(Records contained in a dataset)
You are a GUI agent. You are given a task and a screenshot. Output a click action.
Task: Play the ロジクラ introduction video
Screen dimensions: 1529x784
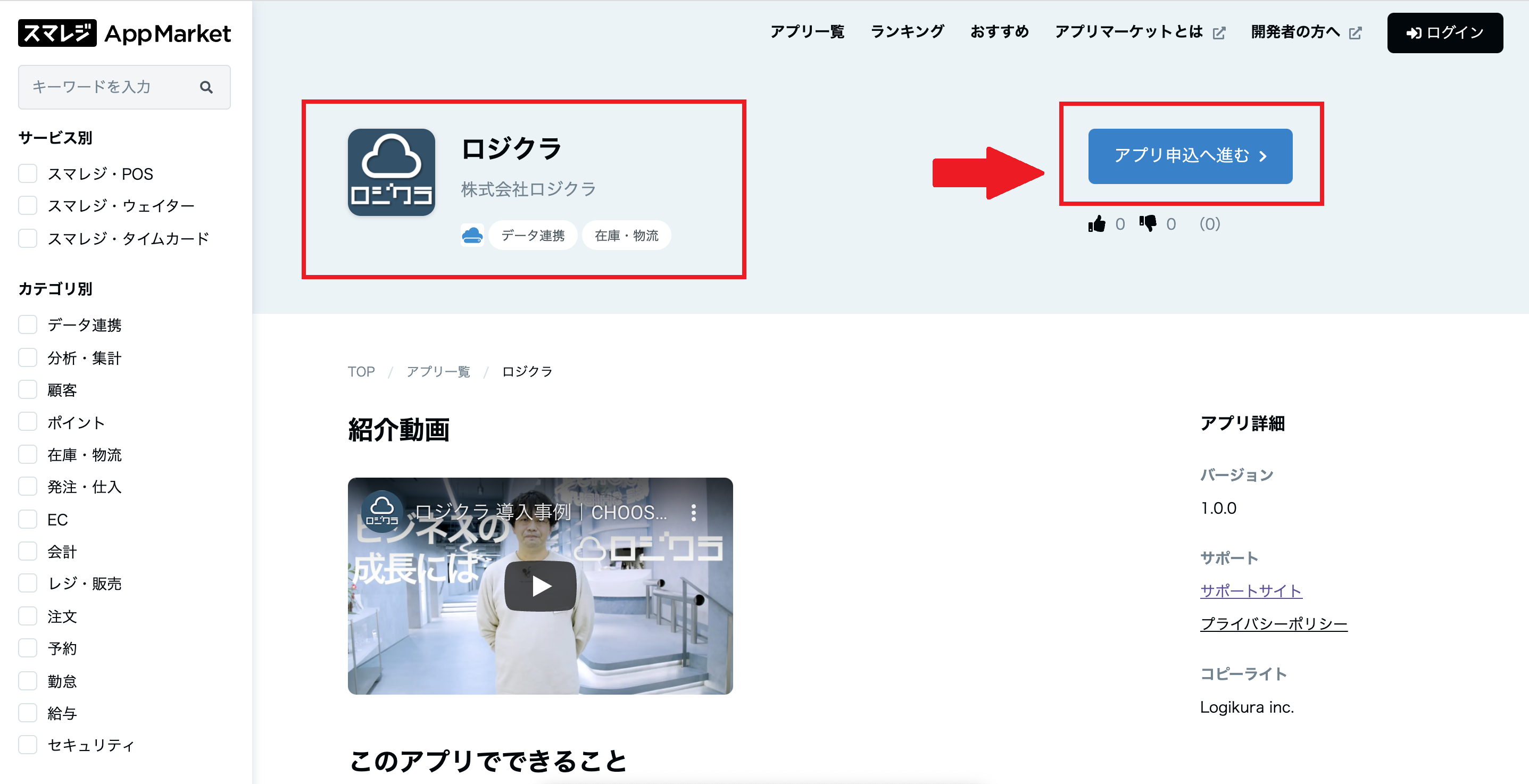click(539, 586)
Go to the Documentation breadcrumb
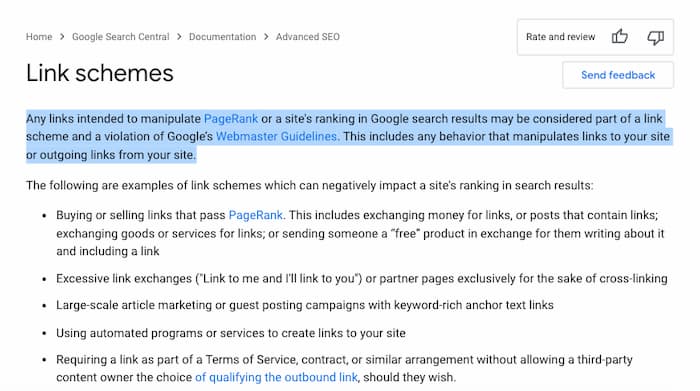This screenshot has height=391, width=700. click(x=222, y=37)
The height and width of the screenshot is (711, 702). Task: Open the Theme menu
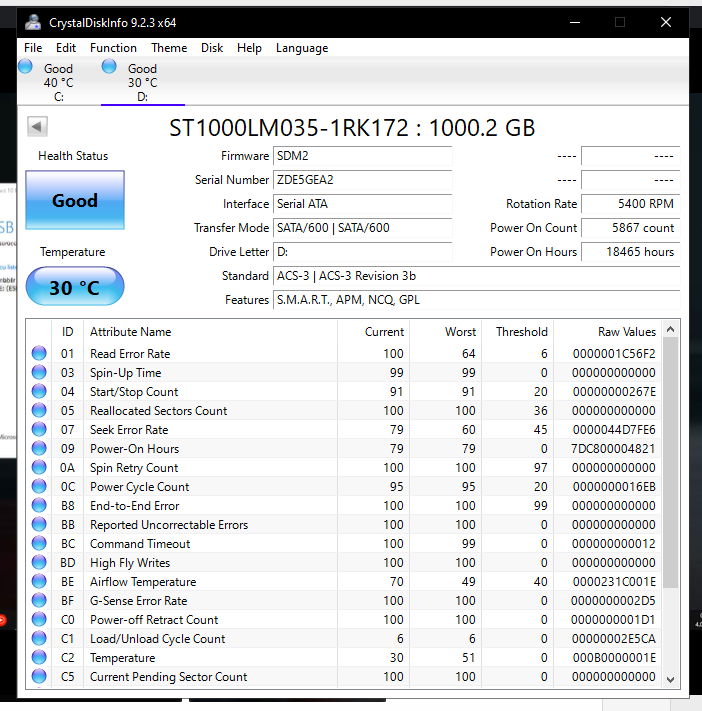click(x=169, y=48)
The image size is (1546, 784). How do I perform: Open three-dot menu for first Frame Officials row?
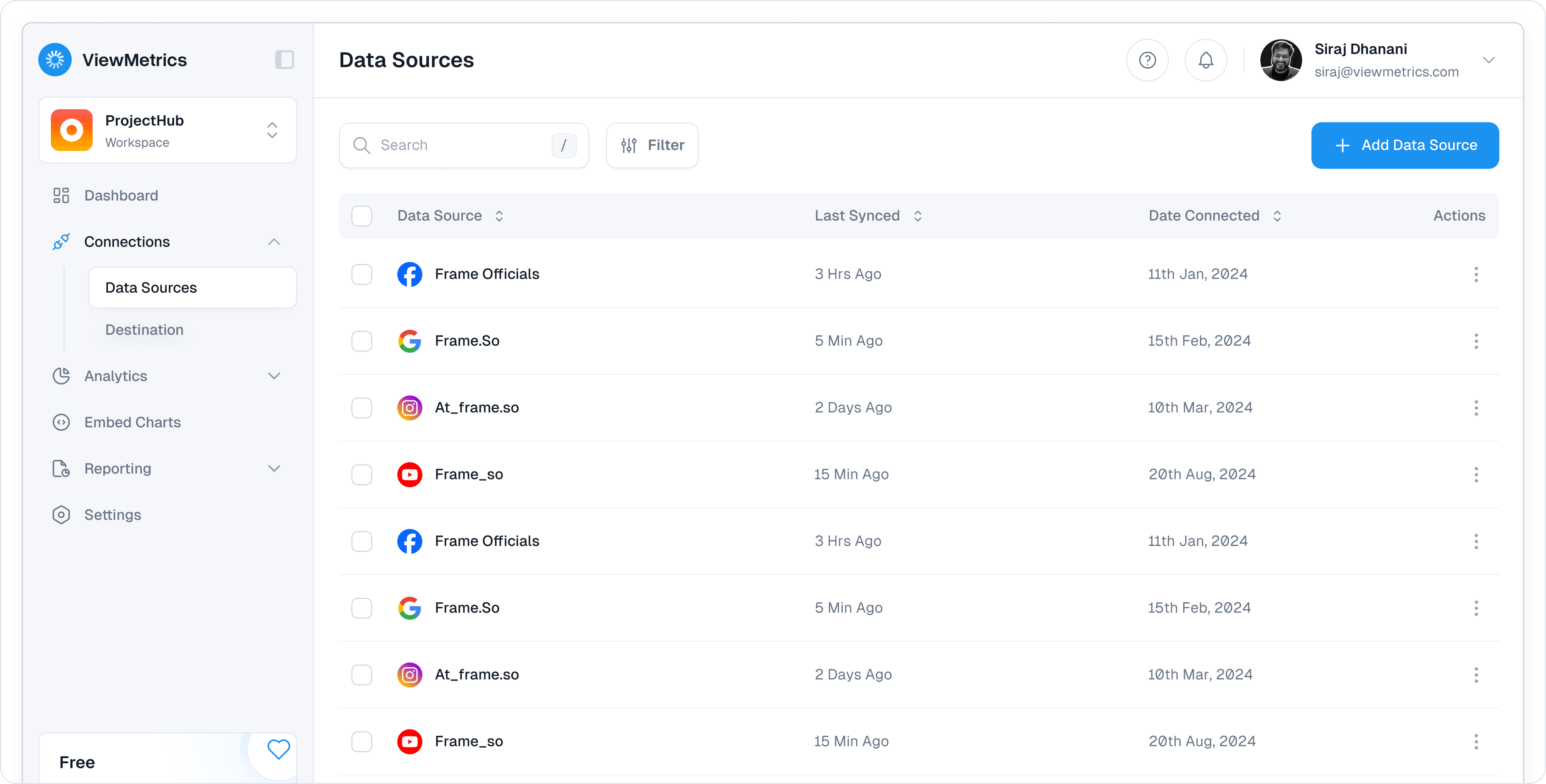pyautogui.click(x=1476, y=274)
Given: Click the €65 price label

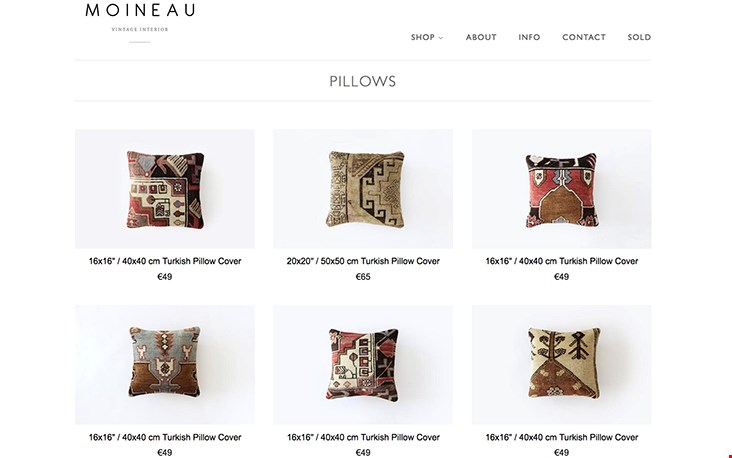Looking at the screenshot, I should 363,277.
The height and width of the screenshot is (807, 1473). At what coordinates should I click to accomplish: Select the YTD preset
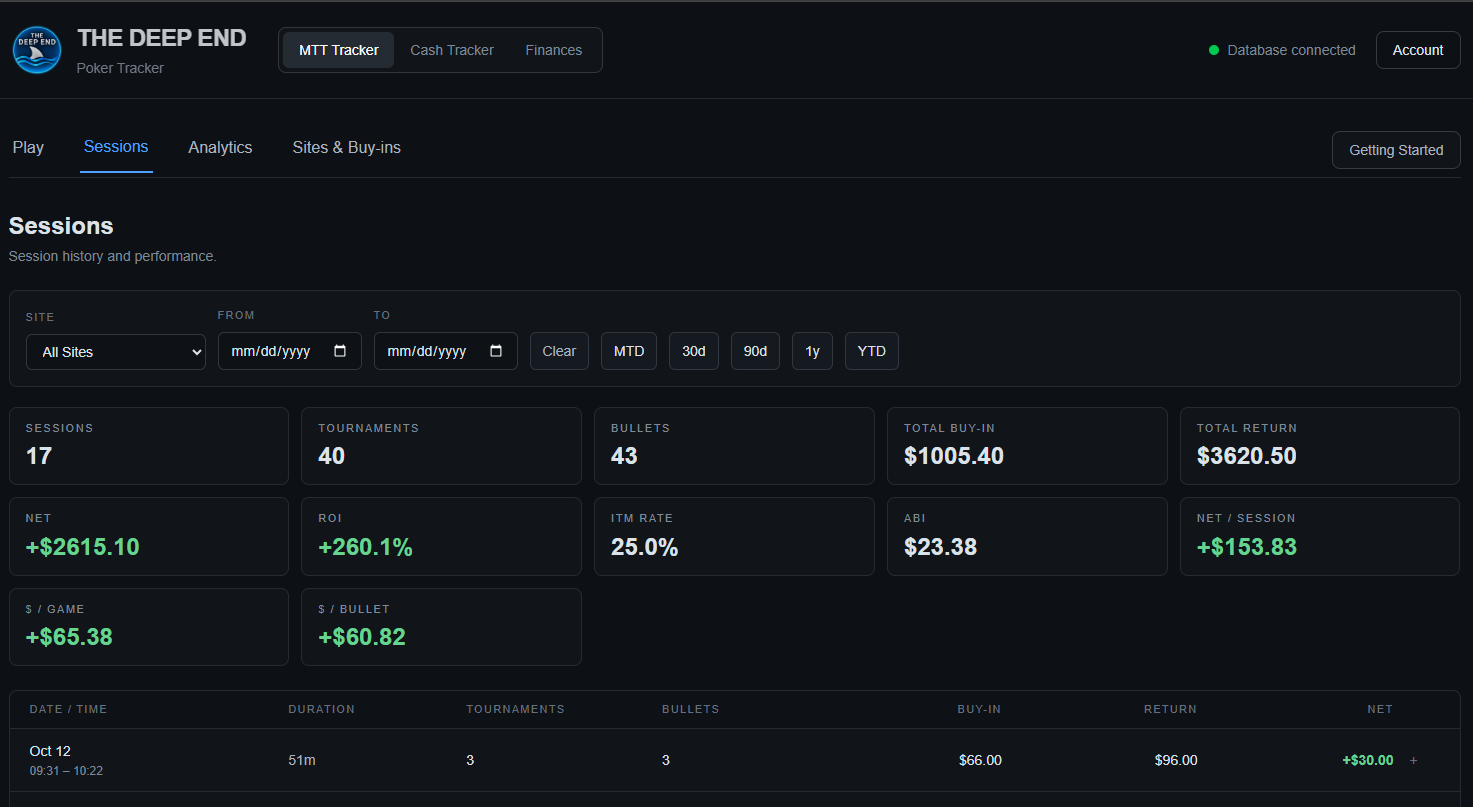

Work instructions >> Nothing but the lines from the one containing "Go to the Documentation breadcrumb" through the end of the entries should be written out, exactly and without pictures.

Answer >>
Go to the Documentation breadcrumb
This screenshot has height=391, width=700. click(x=222, y=37)
The height and width of the screenshot is (711, 702). Task: Open the Theme menu
click(x=169, y=48)
The image size is (1546, 784). How do I perform: Open three-dot menu for first Frame Officials row?
pyautogui.click(x=1476, y=274)
Given: Click the €65 price label

Looking at the screenshot, I should 363,277.
The height and width of the screenshot is (807, 1473). At what coordinates should I click to accomplish: Select the YTD preset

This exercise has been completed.